QUÉ SE PIDE –
(a) Edita el texto sobre Cabo Polonio: vuelve a escribir la parte que empieza con "Durante el año" y termina con "es un ejemplo.", poniendo "ómnibus" en lugar de "camión".
(b) Retoma el texto sobre Cabo Polonio y sigue escribiéndolo a partir de donde termina.

TEXTO DADO –
####################

CABO POLONIO.- Si no fuera por los teros que al atardecer ensayan vuelos rasantes como jets enojados sobre las cabezas de las personas, uno podría pensar que Cabo Polonio es un paraíso. Aunque tenga un solo árbol y no haya luz ni agua corriente. Las puestas de sol son largas y dan luces insólitas, con colores que no tienen nombre. Los tres o cuatro barcos de pescadores descansan hasta mañana sobre la arena clara y la ropa tendida en los patios de las casas está siempre a punto de remontar vuelo. Pantalones, blusas y sábanas pelean con el viento como barriletes descarriados. El faro guiña su ojo enorme a partir de las ocho y media. Todo es romántico y perfecto. Salvo los teros.

Geográficamente, Cabo Polonio es una península rocosa que se mete en el mar bravo del este uruguayo. El nombre es en honor al capitán de uno de los ocho barcos que naufragaron cerca de esta costa difícil. Algunos pobladores creen que en realidad los naufragios eran provocados, para cobrar los seguros. Otros dicen que hay oro allí abajo, cerca de las tres islas que están enfrente. Este es un lugar donde circulan las historias.

Durante el año viven unas setenta personas. Hay una escuelita rural con trece chicos y un hombre con boina vasca que se llama Manuel Da Costa y llega de vez en cuando en un carro a vender leche. La gente sale de sus guaridas con un recipiente en la mano. El litro cuesta diez pesos uruguayos (menos de cincuenta centavos). Chela, la señora de los panes, la usa para hacer masas, que después vende a los turistas.

Aunque no es una isla, Polonio vive aislado. Está a ocho km de la ruta 10, transitables en 4x4 o a caballo porque son de pura arena. Desde hace unos años no se permite ingresar con vehículo propio. Hay que dejarlo en un estacionamiento y subirse a un camión (Agencia El Paraíso, 0470-5386), que por poco menos de tres dólares llega al pueblo, levemente elevado sobre una colina verde. Hay quienes se animan a caminarlos, ¡con mochila! Tom Ackerman, suizo, de 19 años, es un ejemplo.

####################

DATOS GUARDADOS –
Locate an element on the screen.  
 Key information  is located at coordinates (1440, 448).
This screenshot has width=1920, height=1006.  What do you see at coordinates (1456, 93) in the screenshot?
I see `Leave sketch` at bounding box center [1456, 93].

####################

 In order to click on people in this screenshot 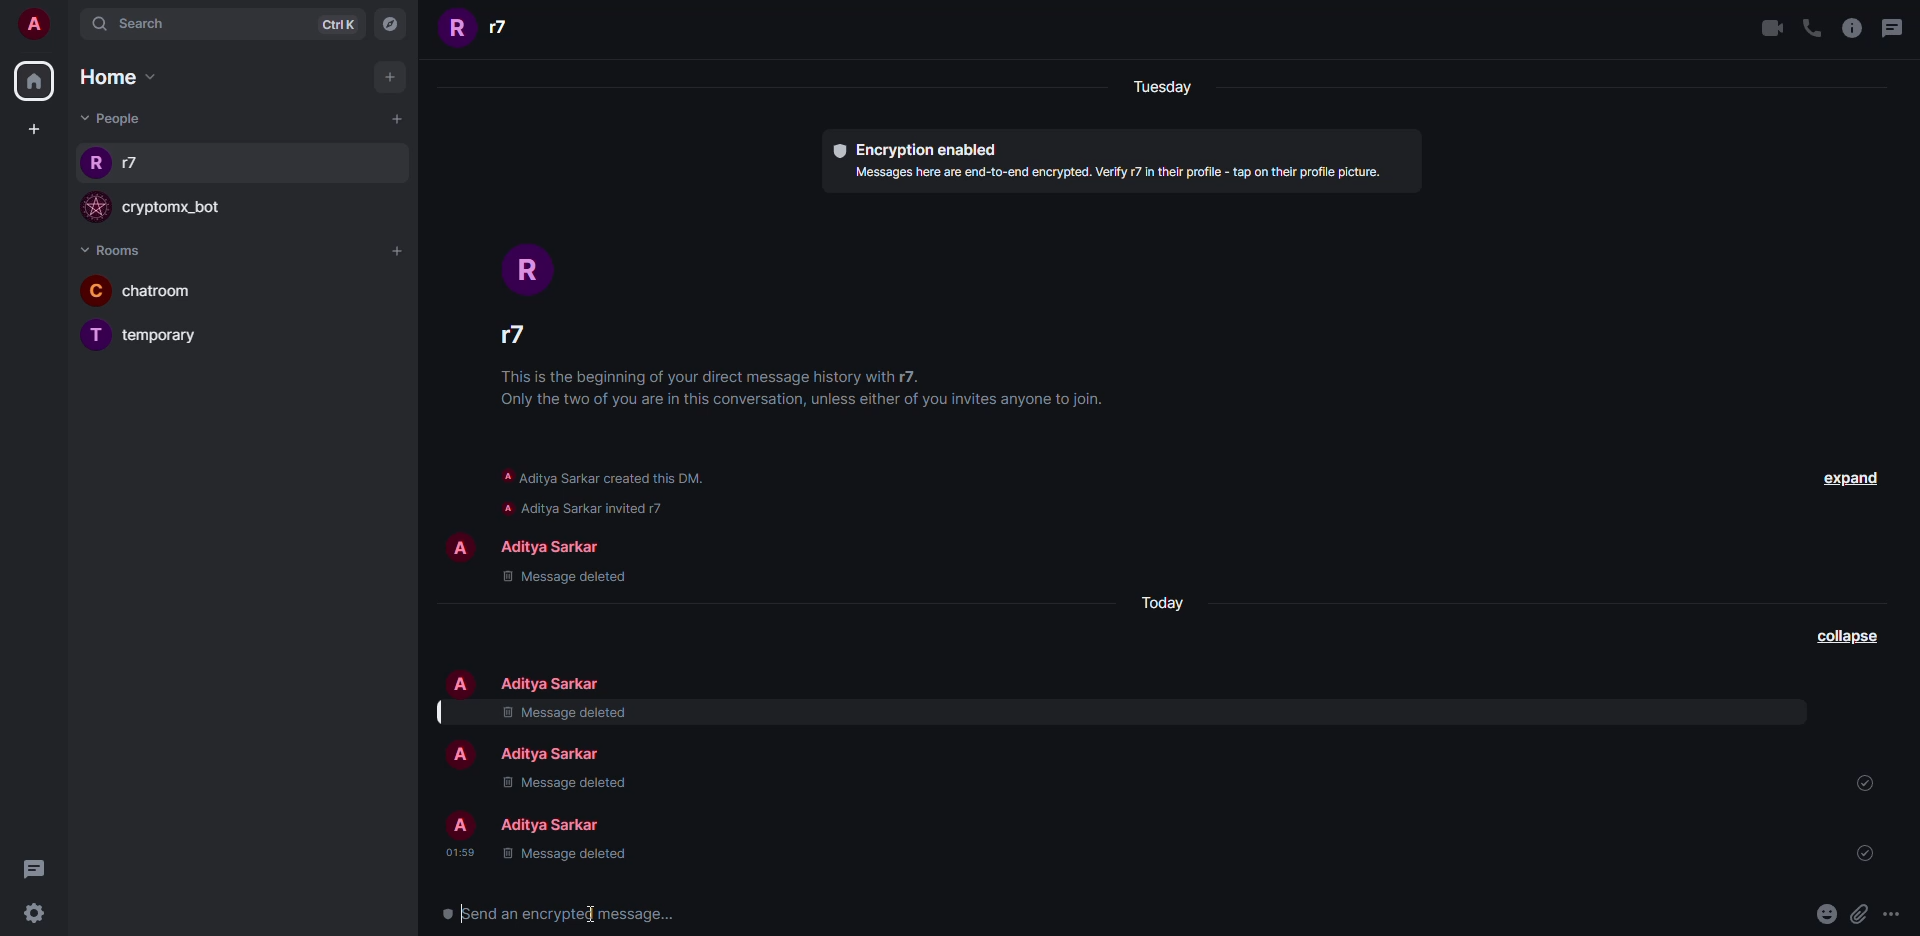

####################

RESULTADOS EN ORDEN –
(a)
Durante el año viven unas setenta personas. Hay una escuelita rural con trece chicos y un hombre con boina vasca que se llama Manuel Da Costa y llega de vez en cuando en un carro a vender leche. La gente sale de sus guaridas con un recipiente en la mano. El litro cuesta diez pesos uruguayos (menos de cincuenta centavos). Chela, la señora de los panes, la usa para hacer masas, que después vende a los turistas.

Aunque no es una isla, Polonio vive aislado. Está a ocho km de la ruta 10, transitables en 4x4 o a caballo porque son de pura arena. Desde hace unos años no se permite ingresar con vehículo propio. Hay que dejarlo en un estacionamiento y subirse a un ómnibus (Agencia El Paraíso, 0470-5386), que por poco menos de tres dólares llega al pueblo, levemente elevado sobre una colina verde. Hay quienes se animan a caminarlos, ¡con mochila! Tom Ackerman, suizo, de 19 años, es un ejemplo.

(b)
¿Cómo es que sólo viven setenta personas y cada vez hay más casas? Simple. El resto son inversiones, porque en temporada Polonio arde de turistas. Son casas desocupadas la mayor parte del año, que en temporada se alquilan. Algunos vienen a pasar el día, pero muchos se quedan diez o quince en un ranchito. Enero, por ejemplo, ya está completo. Nela Veiga tiene las llaves de varias y previene: "Que no se moleste la gente en intentarlo: no queda nada. Para febrero, puede ser...".

En enero o febrero, el que aparezca por aquí debe saberlo: los teros son cosa seria. Y también son muchos. Tienen nidos en varios puntos del pueblo y cuando uno pasa cerca, ellos arremeten contra uno. Hasta llegan a dar un aletazo de advertencia. Recuerdo de vacaciones.

Las andanzas de El Zorro

Conversar con los nativos es un viaje dentro del viaje de veraneo: de dónde son, cómo llegaron, cómo es vivir en esta isla rodeada de tierra. Un ejemplo (de los sesenta o setenta que existen): Juan Veiga, El Zorro, tiene 81 años y una despensa. Hoy vende huevos y aspirinas y queso, pero primero fue pescador y después, a mediados de los años 50, se dedicó a matar lobos a garrotazos. Tan crudo como suena. En Cabo Polonio había una planta faenadora, que hoy está abandonada. En la zona, de Valizas a Polonio, eran 22 faeneros. Hasta 1991, cuando se dejó de matar. "Le sacábamos la piel, el aceite y los órganos genitales. Alemania era el mayor comprador y los órganos iban para China. Parece que son afrodisíacos", recuerda Veiga.

Ya le hicieron muchas notas y le sacaron muchas fotos. Sabe posar y contestar. Cuenta que no cualquiera puede hacer un trabajo así, que hay que tener una personalidad especial para pelear con un lobo que debe pesar 500 kilos.